I\'m not able to understand the following code segment:

>>> lot = ((1, 2), (3, 4), (5,))
>>> reduce(lambda t1, t2: t1 + t2, lot)
(1, 2, 3,          


        

Answer 1

reduce takes a function and an iterator as arguments. The function must accept two arguments.

What reduce does is that it iterates through the iterator. First it sends the first two values to the function. Then it sends the result of that together with the next value, and so on.

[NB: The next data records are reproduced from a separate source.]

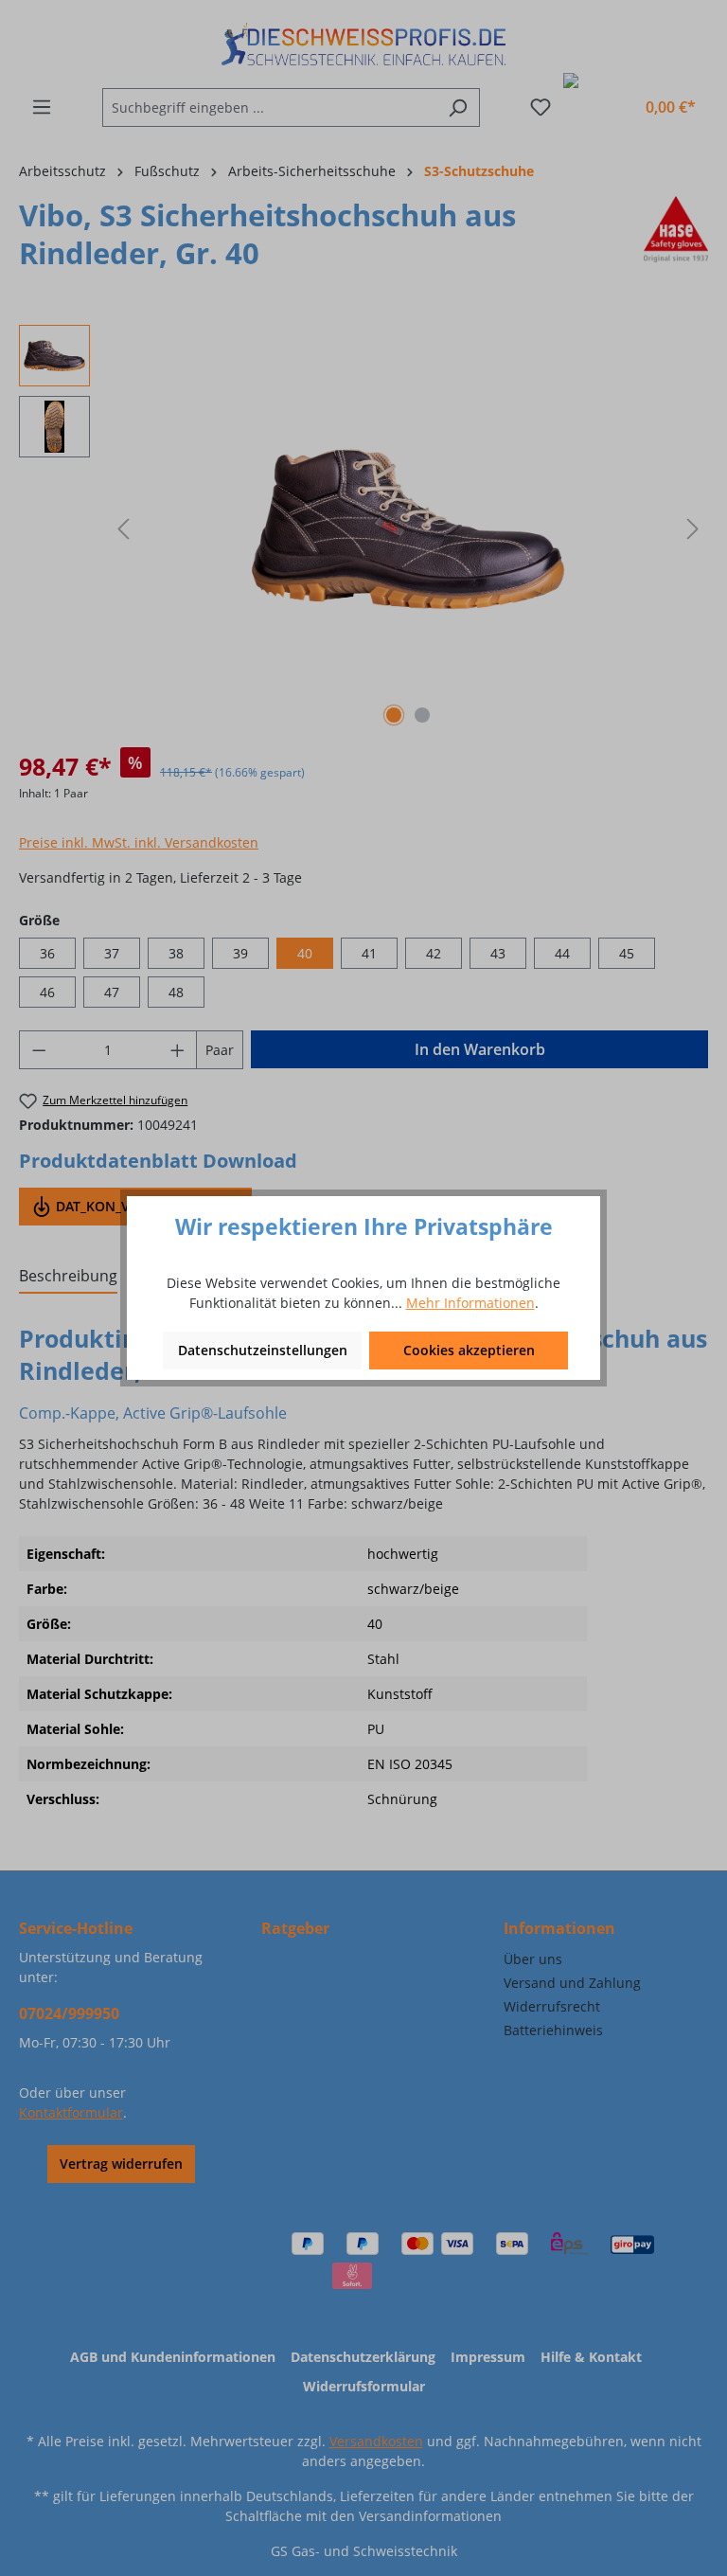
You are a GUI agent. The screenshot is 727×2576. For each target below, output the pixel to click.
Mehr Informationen (470, 1303)
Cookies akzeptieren (469, 1350)
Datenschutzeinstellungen (262, 1350)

So in your case, it takes the first and the second item in the tuple, (1,2) and (3,4) and sends them to the lambda function. That function adds them together. The result is sent to the lambda function again, together with the third item. Since there are no more items in the tuple, the result is returned.

Answer 2

reduce(...) reduce(function, sequence[, initial]) -> value

Apply a function of two arguments cumulatively to the items of a sequence,
from left to right, so as to reduce the sequence to a single value.
For example, reduce(lambda x, y: x+y, ((1, 2), (3, 4), (5))) calculates
(((1+2)+(3+4))+5).  If initial is present, it is placed before the items
of the sequence in the calculation, and serves as a default when the
sequence is empty.

Answer 3

reduce() applies a function sequentially, chaining the elements of a sequence:

reduce(f, [a,b,c,d], s)

is the same as

f(f(f(f(s, a), b), c), d)

and so on. In your case the f() is a lambda function (lambda t1, t2: t1 + t2) which just adds up its two arguments, so you end up with

(((s + a) + b) + c) + d

and because the parenthesizing on adding sequences doesn't make any difference, this is

s + a + b + c + d

or with your actual values

(1, 2) + (3, 4) + (5,)

If s is not given, the first term is just not done, but usually the neutral element is used for s, so in your case () would have been correct:

reduce(lambda t1, t2: t1 + t2, lot, ())

But without it, you only run into trouble if lot has no elements (TypeError: reduce() of empty sequence with no initial value).

Answer 4

It's easier if you break out the lambda into a function, so it's clearer to what's going on:

>>> def do_and_print(t1, t2):
    print 't1 is', t1
    print 't2 is', t2
    return t1+t2

>>> reduce(do_and_print, ((1,2), (3,4), (5,)))
t1 is (1, 2)
t2 is (3, 4)
t1 is (1, 2, 3, 4)
t2 is (5,)
(1, 2, 3, 4, 5)

Answer 5

let's trace the reduce

result = (1,2) + (3,4)

result = result + (5, )

Notice that your reduction concatenates tuples.